GSL / All offers / Preparing and filing financial statements and tax returns of and conducting an audit for a Turkish company.

Preparing and filing financial statements and tax returns of and conducting an audit for a Turkish company. Service offer

In Turkey, accounting is regulated by the new Commercial Code No. 6102 (Turkish Commercial Code / TCC). Resident companies and Turkish branches of foreign organizations are required to maintain books of accounts and financial statements (or consolidated financial statements – in the case of a group of companies) in accordance with the Turkish Financial Reporting Standards (TFRS). The Turkish Financial Reporting Standards fully comply with the International Financial Reporting Standards (IFRS).

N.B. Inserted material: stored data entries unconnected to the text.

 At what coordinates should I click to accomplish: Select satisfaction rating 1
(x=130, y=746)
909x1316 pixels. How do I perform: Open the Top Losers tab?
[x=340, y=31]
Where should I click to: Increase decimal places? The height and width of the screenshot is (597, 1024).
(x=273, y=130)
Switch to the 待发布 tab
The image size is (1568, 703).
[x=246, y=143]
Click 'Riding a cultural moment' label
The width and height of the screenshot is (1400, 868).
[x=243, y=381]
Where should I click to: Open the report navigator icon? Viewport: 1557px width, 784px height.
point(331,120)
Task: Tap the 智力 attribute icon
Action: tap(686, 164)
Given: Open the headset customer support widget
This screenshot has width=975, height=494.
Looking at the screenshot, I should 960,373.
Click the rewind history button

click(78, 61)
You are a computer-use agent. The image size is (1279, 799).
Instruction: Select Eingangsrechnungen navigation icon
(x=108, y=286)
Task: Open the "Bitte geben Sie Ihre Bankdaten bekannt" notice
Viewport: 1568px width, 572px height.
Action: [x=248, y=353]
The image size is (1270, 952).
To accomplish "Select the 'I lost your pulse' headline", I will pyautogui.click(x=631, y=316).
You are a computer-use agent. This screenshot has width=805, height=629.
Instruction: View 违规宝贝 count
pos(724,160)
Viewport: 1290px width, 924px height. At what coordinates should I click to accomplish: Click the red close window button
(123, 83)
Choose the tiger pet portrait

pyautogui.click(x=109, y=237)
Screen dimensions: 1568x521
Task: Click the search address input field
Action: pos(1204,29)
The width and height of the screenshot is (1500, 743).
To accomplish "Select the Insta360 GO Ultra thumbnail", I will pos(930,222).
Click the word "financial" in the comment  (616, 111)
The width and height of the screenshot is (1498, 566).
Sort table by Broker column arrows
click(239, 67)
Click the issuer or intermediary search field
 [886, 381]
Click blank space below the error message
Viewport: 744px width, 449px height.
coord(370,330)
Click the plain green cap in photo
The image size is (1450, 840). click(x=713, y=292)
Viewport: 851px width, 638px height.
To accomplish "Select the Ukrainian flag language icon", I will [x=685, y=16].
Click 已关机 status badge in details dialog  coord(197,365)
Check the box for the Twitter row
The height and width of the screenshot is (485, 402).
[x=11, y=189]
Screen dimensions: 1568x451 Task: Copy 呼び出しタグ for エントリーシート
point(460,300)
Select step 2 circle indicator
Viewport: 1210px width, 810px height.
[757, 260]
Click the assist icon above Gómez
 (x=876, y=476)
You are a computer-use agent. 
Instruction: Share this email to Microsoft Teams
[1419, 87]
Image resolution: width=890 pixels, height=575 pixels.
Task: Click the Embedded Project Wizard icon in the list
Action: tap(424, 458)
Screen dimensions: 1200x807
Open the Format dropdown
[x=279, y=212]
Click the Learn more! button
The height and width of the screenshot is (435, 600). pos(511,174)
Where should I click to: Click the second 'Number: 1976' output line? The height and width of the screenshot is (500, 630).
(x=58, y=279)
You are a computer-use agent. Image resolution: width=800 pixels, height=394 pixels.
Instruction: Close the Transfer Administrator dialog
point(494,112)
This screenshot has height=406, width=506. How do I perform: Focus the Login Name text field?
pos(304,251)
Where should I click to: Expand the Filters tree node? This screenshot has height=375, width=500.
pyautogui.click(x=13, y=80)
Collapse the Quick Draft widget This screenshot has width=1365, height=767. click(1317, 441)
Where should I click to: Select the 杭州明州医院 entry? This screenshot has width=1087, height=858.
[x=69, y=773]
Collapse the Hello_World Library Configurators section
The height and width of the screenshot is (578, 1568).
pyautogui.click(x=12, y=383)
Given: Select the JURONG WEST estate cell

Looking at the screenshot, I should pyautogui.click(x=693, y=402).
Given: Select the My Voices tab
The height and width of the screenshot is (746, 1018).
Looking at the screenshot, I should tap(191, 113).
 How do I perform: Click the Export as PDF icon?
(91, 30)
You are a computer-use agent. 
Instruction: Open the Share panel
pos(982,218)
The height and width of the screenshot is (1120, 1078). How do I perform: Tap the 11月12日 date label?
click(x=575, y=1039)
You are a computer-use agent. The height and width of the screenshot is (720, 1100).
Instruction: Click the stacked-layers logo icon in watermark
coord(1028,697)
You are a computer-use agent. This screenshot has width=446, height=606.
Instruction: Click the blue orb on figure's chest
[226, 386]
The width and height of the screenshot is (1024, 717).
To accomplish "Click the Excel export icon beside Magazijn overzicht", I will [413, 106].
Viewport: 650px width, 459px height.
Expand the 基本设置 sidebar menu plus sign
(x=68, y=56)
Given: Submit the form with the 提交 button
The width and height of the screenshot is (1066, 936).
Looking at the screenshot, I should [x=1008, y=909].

Financial statements and audit

General provisions

Accounting records in statutory books must be kept in the Turkish language. The Turkish lira (TRY) is used as the currency in statutory books. Records can also be kept in a foreign currency, but with an indication of the TRY equivalent.

Accounting records (including the Journal Ledger, Inventory Ledger and General Ledge) must be kept for 5 years after the relevant accounting period in accordance with the Turkish tax procedural law and for 10 years in accordance with the new Commercial Code and social security rules. At the end of the financial year, the books of accounts and the register of shareholders must be authenticated by a notary.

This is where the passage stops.